- [Prompt]
Everything from the line holding "The width and" through the last line below must be repeated exactly, and nothing else.

- [Records provided]
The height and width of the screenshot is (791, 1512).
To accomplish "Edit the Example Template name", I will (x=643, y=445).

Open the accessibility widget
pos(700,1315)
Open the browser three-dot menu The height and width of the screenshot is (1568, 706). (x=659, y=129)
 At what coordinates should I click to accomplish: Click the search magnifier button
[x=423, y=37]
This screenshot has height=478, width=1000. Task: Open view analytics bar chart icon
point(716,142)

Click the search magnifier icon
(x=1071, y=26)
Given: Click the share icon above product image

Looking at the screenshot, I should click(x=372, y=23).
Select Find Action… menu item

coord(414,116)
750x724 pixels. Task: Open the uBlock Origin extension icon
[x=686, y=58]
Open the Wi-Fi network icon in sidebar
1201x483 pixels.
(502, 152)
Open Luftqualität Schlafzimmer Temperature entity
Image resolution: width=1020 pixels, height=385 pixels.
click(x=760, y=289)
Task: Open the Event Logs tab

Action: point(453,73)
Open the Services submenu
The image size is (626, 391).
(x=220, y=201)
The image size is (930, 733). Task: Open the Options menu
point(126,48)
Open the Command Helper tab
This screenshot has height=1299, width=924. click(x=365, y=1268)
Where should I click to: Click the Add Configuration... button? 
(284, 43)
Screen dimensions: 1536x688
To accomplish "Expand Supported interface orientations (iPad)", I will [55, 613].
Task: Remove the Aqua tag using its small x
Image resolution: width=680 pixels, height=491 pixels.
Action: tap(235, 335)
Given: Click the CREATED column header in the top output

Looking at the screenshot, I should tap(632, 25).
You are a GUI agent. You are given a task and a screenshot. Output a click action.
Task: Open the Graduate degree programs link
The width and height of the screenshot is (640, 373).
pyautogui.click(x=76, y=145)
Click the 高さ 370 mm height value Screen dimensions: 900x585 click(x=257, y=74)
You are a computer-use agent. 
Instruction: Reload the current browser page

- [Result]
The width and height of the screenshot is (640, 373).
pyautogui.click(x=76, y=145)
Click the 高さ 370 mm height value Screen dimensions: 900x585 click(x=257, y=74)
You are a computer-use agent. 
Instruction: Reload the current browser page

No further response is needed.